Michel Drucker
(animateur télévision)

Le chaudron est magique. Il existe une telle relation entre l'équipe et le public qu'on ne peut être qu'ému lorsqu'on pénètre dans le stade Geoffroy-Guichard.
Aimé Jacquet, c'est pour moi un petit peu des Verts: des hommes de grande qualité et des gestes de classe qui me rattacheront toujours à ce club pas comme les autres.

            
Interview parue dans But Mensuel N° 8  (Avril 2000)

Michel Drucker, qui retournera à Sainté à l'occasion des festivités du 12 mai prochain, parle évidemment des Verts sur Activ Radio. (30 avril 2016)

 "Je me souviens surtout du stade Geoffroy-Guichard. Je me souviens de la folie des Verts, de la chanson de Monty, "qui c'est les plus forts, évidemment les Verts." Je me souviens des copains dont Thierry Rolland qui m'avait amené à Sainté pour la première fois. Je me souviens de la folie autour de Rocheteau qui était une idole pour tout un peuple. Je me souviens de Johnny Rep, du passage de Platini, de Larqué, des frères Revelli, de Robert Herbin qui habitait Cours Fauriel et adorait la musique classique, du président Rocher, de Pierre Garonnaire, qui était le dénicheur de talents. Il faut savoir pour la génération des moins de vingt ans ce qu'a été  Saint-Etienne. Paris-Saint-Germain, en émotions, c'est rien à côté !"
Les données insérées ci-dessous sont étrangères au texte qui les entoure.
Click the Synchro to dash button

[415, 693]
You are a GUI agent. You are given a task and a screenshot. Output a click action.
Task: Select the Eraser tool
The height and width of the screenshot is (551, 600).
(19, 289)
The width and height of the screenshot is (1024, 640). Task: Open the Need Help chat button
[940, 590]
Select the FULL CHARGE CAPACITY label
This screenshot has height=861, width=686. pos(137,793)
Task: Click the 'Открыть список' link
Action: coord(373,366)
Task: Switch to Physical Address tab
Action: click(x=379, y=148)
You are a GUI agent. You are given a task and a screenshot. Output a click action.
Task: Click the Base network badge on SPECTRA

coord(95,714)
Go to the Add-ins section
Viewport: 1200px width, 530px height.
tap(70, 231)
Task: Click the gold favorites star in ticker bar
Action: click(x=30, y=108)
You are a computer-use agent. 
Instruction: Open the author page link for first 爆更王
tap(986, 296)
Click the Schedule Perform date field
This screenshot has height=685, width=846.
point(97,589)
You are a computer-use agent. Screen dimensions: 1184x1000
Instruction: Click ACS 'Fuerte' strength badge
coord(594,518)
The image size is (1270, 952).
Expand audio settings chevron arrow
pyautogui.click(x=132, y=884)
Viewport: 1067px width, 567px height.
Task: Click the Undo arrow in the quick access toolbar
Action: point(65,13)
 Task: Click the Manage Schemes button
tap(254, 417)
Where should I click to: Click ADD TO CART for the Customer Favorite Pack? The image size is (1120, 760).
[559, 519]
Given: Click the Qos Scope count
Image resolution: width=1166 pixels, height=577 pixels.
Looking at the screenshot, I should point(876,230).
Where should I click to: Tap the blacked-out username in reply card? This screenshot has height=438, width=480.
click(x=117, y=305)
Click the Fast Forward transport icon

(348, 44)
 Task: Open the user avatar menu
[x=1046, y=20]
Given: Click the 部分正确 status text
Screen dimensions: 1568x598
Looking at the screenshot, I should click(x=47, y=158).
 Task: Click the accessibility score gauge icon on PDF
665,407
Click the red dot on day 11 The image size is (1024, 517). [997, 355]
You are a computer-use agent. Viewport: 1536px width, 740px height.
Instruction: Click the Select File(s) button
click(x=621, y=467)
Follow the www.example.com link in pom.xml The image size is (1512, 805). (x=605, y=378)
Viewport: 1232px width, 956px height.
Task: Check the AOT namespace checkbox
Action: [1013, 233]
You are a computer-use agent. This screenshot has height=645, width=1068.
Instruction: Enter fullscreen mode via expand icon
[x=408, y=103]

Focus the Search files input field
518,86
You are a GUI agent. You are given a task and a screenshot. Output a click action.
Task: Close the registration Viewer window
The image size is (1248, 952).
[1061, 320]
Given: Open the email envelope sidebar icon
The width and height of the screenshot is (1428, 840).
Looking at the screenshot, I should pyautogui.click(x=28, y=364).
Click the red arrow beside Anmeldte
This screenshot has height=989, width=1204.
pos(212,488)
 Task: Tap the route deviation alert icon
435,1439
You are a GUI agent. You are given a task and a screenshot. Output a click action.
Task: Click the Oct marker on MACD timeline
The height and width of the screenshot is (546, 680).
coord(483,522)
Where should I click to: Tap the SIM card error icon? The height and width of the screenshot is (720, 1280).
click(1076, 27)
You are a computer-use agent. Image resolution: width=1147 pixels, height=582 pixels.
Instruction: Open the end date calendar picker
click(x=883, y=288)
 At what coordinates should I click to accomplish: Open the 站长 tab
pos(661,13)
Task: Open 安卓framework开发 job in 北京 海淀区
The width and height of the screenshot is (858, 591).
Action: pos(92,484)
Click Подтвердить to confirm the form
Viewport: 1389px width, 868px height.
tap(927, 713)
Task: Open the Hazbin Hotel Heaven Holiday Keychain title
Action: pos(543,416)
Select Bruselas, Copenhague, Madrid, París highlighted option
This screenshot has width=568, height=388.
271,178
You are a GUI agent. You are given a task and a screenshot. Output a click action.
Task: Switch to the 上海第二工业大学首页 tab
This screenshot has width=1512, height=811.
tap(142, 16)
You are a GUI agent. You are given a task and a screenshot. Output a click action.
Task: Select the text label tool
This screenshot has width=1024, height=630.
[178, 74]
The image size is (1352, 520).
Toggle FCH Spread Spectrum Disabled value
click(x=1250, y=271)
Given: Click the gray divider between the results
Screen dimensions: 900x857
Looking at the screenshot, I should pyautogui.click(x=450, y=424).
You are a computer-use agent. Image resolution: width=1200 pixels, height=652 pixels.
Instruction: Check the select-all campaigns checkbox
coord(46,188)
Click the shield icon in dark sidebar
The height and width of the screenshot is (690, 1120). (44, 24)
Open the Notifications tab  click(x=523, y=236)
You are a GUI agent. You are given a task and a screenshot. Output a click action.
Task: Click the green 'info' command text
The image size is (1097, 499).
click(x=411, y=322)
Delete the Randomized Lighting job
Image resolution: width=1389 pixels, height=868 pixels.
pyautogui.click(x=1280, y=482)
L'inoxydable Michel Drucker, qui fera son one-man show samedi 30 septembre 2017au théâtre du Puy-en-Velay, parle évidemment des Verts dans les pages altiligériennes du Progrès.

 "Je suis resté copain avec Rocheteau, “Curko”, Bereta… Je les vois de temps en temps. Saint-Étienne et le stade Geoffroy-Guichard, c’était une grande partie de ma vie. J’étais à Glasgow aussi pour la finale de 1976. Les Verts, c’était une aventure considérable et une équipe mythique. Avec le RC Lens, même si ce club est un peu dans les choux en ce moment, l’ASSE est le plus anglais des clubs français. Toutefois, la première fois que je suis venu dans cette région, ce n’était pas pour aller à Geoffroy-Guichard mais pour commenter la traversée du barrage de Grangent par le funambule Henry’s en 1965. C’était mon premier commentaire en direct. J’ai toujours été lié à Saint-Étienne, j’ai beaucoup d’amis qui viennent de là-bas : Bruno Gaccio ou Julie d’ Europe 1. Muriel Robin, j’ai connu ses parents qui vendaient des chaussures. J’ai aussi connu Roger Rivière."